L’étude menée en Australie, au Canada, en France, en Allemagne, au Royaume-Uni et aux Etats-Unis montre que parmi près de 14 000 adultes participants, plus de la moitié (55,6 à 61,3 %) ont déclaré avoir été victimes de discrimination à cause de leur poids.

En France, les expériences de grossophobie étaient les plus fréquentes pendant l'enfance et l'adolescence, la détresse associée étant plus élevée pendant ces périodes.

Famille, camarades de classe, médecins…

L’enquête indique qu’au cours des 12 derniers mois, un pourcentage élevé de participants français ont été victimes de grossophobie de la part de membres de leur famille (76%), de camarades de classe (73,2%), de collègues de travail (54,1%), d'amis (48,8%) mais aussi de professionnels de santé (63,5%). Un taux de grossophobie de la part des soignants qui est encore plus important aux Etats-Unis (69,7%) ou encore en Allemagne (73,5%)

Dans l’étude, les participants ont indiqué être plus souvent jugés par les médecins en raison de leurs poids, avoir vécu des expériences de soins de santé de moins bonne qualité et déclarer que leurs médecins les écoutaient moins attentivement et respectaient moins souvent ce qu’ils avaient à dire, indique le communiqué de WeightWatchers.

« Par manque de connaissance ou par maladresse, il existe encore parfois des discours très restrictifs et jugeants de certains soignants qui restent dans les interdits alimentaires et les injonctions à maigrir », commente la Dr Vanessa Folope, Médecin endocrinologue nutritionniste spécialiste de l'obésité et des troubles du comportement alimentaire (TCA).

 « Comment voulez-vous que je vois quelque chose à l’écho?
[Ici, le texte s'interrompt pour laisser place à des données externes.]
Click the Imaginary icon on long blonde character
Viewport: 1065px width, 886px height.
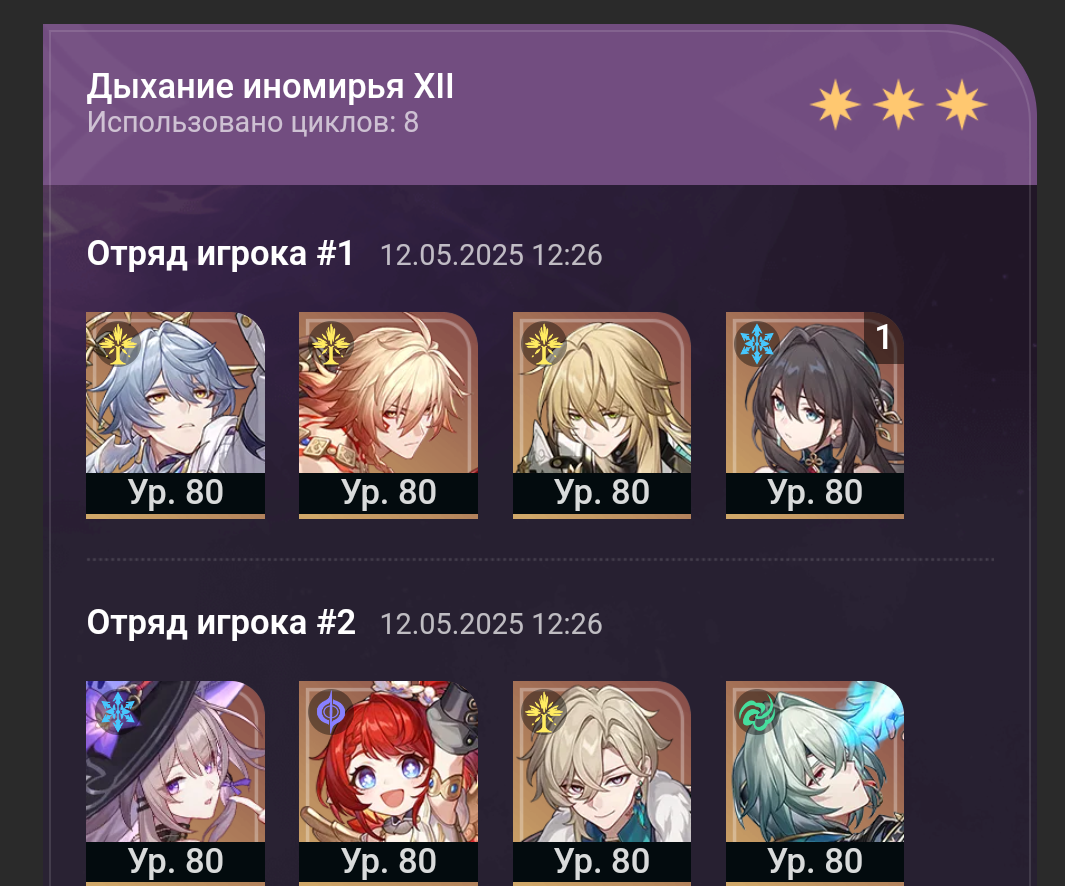point(544,344)
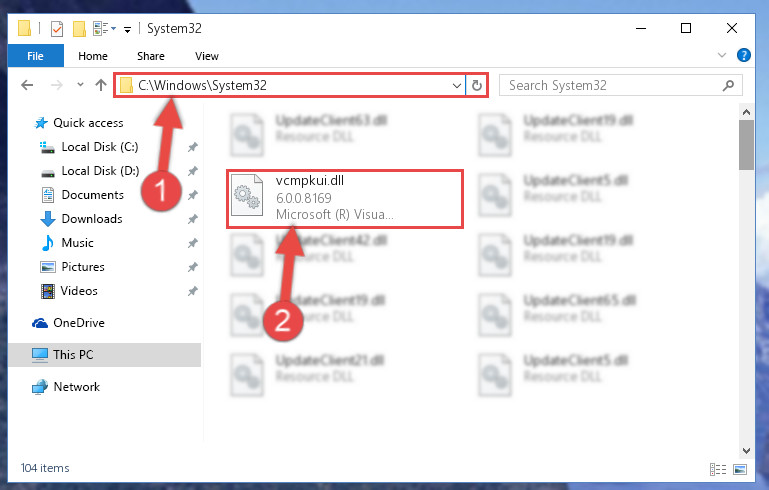The height and width of the screenshot is (490, 769).
Task: Click the Properties icon in quick access toolbar
Action: coord(57,29)
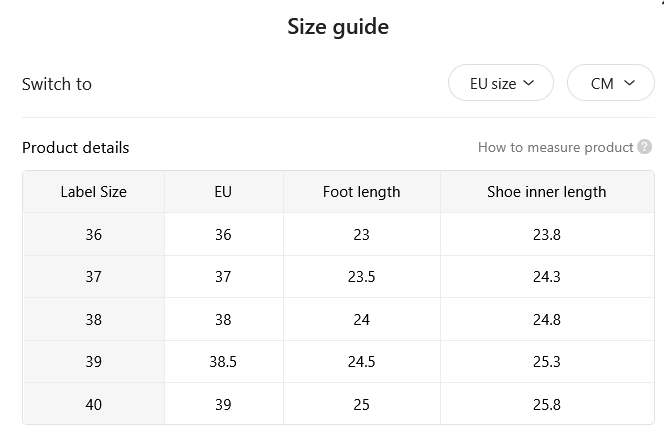Select the Label Size 40 row cell

[94, 404]
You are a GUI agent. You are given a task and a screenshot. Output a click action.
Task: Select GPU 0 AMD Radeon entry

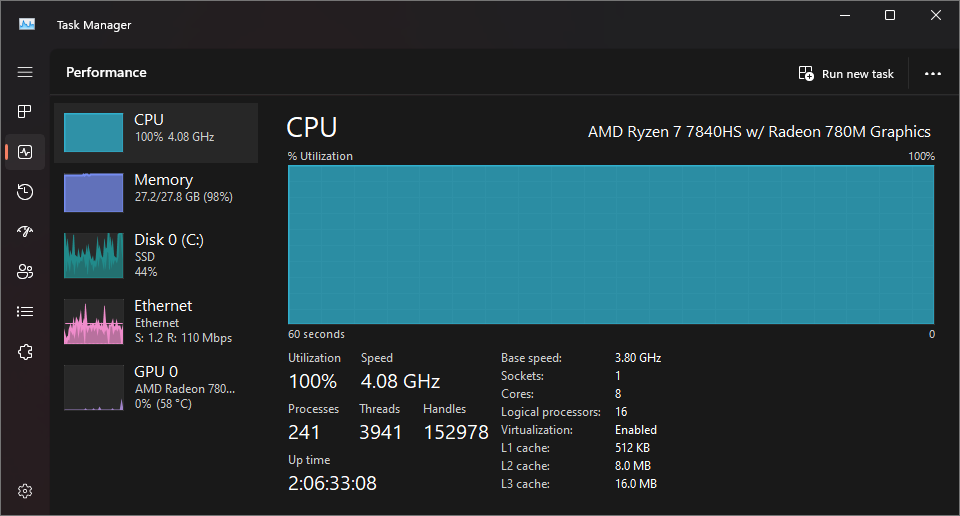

Faut arrêter de bouffer ! », « Attention! Vous allez me casser ma table d’examen! », voici quelques-uns de propos auxquels peuvent être confrontés les patients, relayait récemment la spécialiste dans une présentation.

« Tout ceci alimente la faible estime de soi des personnes qui ne parviennent pas à perdre du poids. Les soignants doivent porter le message que l’obésité est plurifactorielle et n’est pas un choix de vie », explique-t-elle. L’obésité est une maladie chronique évolutive qui résulte de plusieurs causes : troubles des conduites alimentaires, sédentarité, causes biologiques et génétiques (+ de 1200 gènes impliqués), facteurs psychologiques ou encore causes environnementales.

La spécialiste ajoute qu’il peut s’avérer difficile pour les prestataires de santé de parler du poids en consultation, principalement par manque de temps (15 minutes par consultation maximum) mais aussi par crainte de vexer leurs patients. L’experte ajoute que l’absence d’outils ou de réseau d’adressage constitue également un frein à la discussion, les consultations chez les diététiciens ou psychologues n’étant pas prises en charge, par exemple.

Des conséquences sur la santé physique et psychique

Après prise en compte des données démographiques, de l'IMC et de la stigmatisation vécue, les participants ayant un poids plus élevé que la moyenne ont déclaré dans l’enquête passer moins souvent des examens médicaux réguliers, éviter davantage les soins de santé parce qu’ils se sentaient mal à l’aise à l’idée que leur corps soit examiné.

« Sur les réseaux sociaux comme dans la vraie vie, l’apparence physique est fortement valorisée, et cela renforce le sentiment de culpabilité et de honte qui s’accompagne parfois d’un renoncement aux soins ou de retard de prise en charge chez les personnes souffrant d’obésité », confirme la Dr Folope.

Aussi, être victime de grossophobie constitue un obstacle à une alimentation saine et une activité physique régulière[3].

A contrario, les recherches montrent qu’un schéma corporel positif peut améliorer la perte de poids[4].

« Changer ensemble les attitudes à l’égard de l’obésité est un défi éthique dans les soins aux patients que nous devons relever », conclut l’endocrinologue française.

Former les professionnels de santé
Depuis 2015, la Dr Folope a développé une formation dédiée aux soignants au CHU de Rouen. L’objectif : changer le regard sur l’obésité en abordant avec eux leur vision de l’obésité mais aussi en leur faisant revêtir une combinaison qui simule un corps de 200 kilos et les confronte à des situations de la vie quotidienne des patients obèses (essayer des chaussures…).En pratique, la formation a aussi pour but d’apprendre les bons gestes techniques pour manipuler les patients.